In our relationships with others, often what passes for love is little more than a neat business transaction. People are kind to us, so we repay them with equal consideration. When they treat us unjustly, our negative response is really what they asked for. Everything is so balanced, so fair, so logical with this eye-for-an-eye and tooth-for-a-tooth kind of justice. But Christian love never settles for only what's reasonable. It insists on giving mercy as well as justice. It breaks the chain of logical reactions.

I have from time to time stopped to list some of my heroes of faith, often by categories. I grew up listening to M. C.. Waldrup preach each Sunday morning in our mission church in Tunica County, Mississippi. We would rush home in time to hear R. G. Lee on TV. We would eat lunch and then gather around the TV to hear Billy Graham. All three of these preachers were my faith heroes - and M. C. Waldrup actually fed me more than the others. Two of my favorite faith heroes were Robert E. Lee and Stonewall Jackson. Here is an example of what made Lee an inspiration to so many people:

General Robert E. Lee was asked what he thought of a fellow officer in the Confederate Army who had made some derogatory remarks about him. Lee rated him as being very satisfactory. The person who asked the question seemed perplexed.
"General," he said, "I guess you don't know what he's been saying about you."
"I know," answered Lee. "But I was asked my opinion of him, not his opinion of me!"

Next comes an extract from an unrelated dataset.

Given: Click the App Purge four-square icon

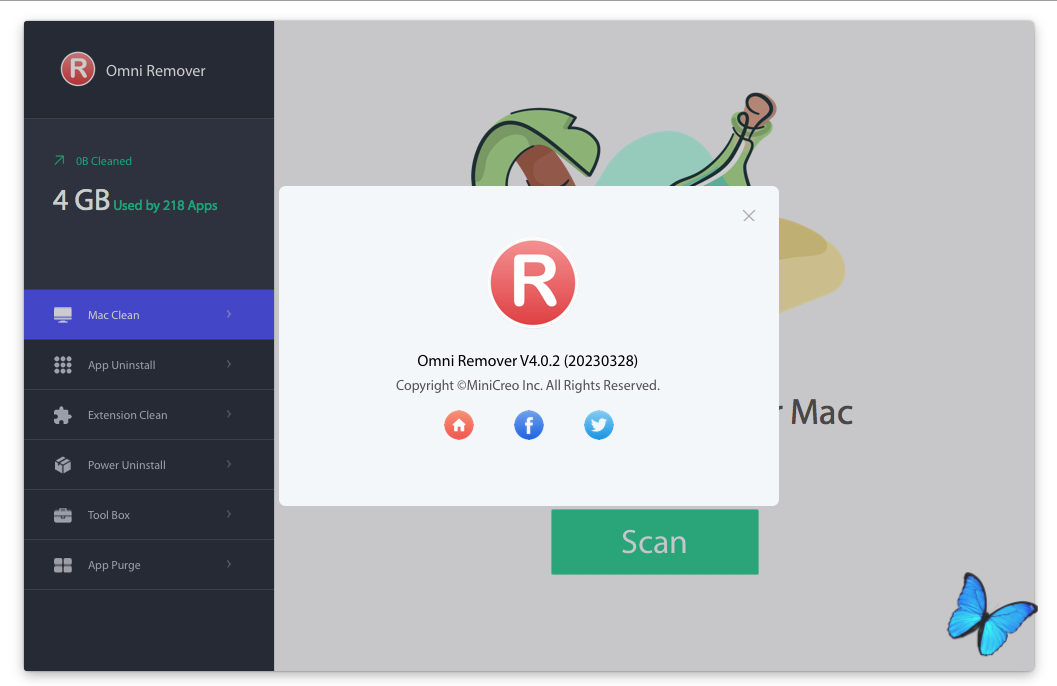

James Madison, the Father of our Constitution, was a man of faith. His statements on the fact that this country was founded on Scriptural principles has been edited out of the revised history text books, along with parts of George Washington’s farewell address. These were men of faith. Less well known is the faith of many of the leading women of the period. A few, like Martha Washington and Dolly Madison, have received a lot of attention. Dolly Madison , wife of the fourth president of the United States, was one of the most popular women in American history. Wherever she went, she charmed and captivated everyone obscure and well-known, rich and poor, men and women alike.

She was once asked to explain the secret of her power over others. Surprised by the question Mrs. Madison exclaimed, "Power over people. I have none. I desire none. I merely love everyone." And those who love are richly rewarded by love returned [BI].

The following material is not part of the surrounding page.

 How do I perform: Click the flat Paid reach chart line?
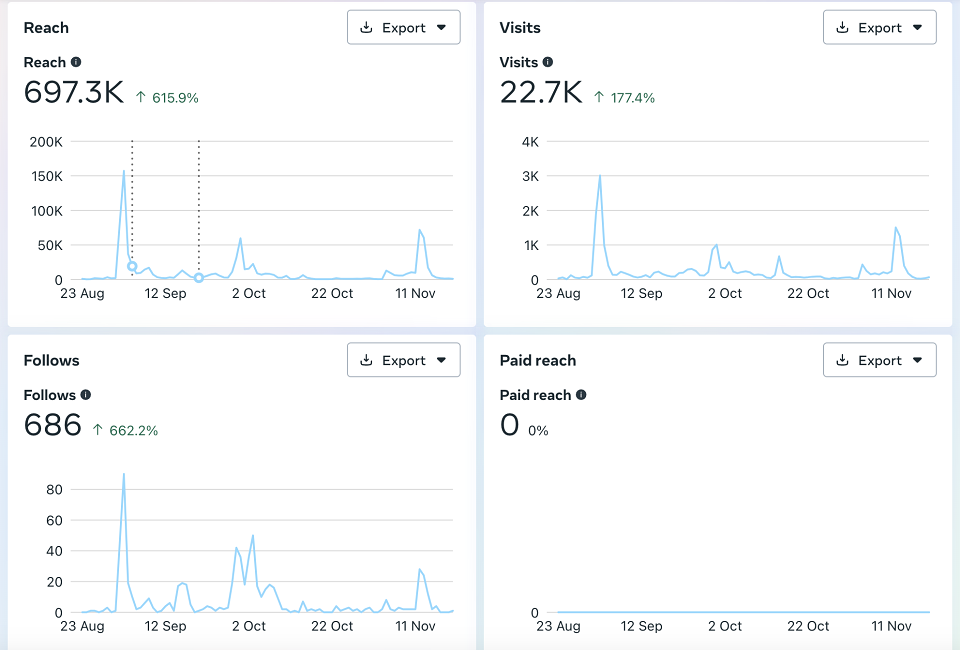[x=743, y=611]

God would have us love Him with all our heart, soul, mind, and strength. He would have us to love our neighbor as we love ourselves. And, He would have us appreciate fully His love for us and the love we receive from others.


John wrote, “And this commandment we have from Him, that the one who loves God should love his brother also.” Now, what I would urge you to do today is to confess that you need to grow in your love for our Lord and for others - if you are satisfied, you are not going to get much from this message. If you confess that you need help, the Holy Spirit is ready to bless you with a greater capacity for love and open for you more vistas and possibilities for joy and fulfillment than you have ever imagined possible. He wants to bless you and this is the starting place.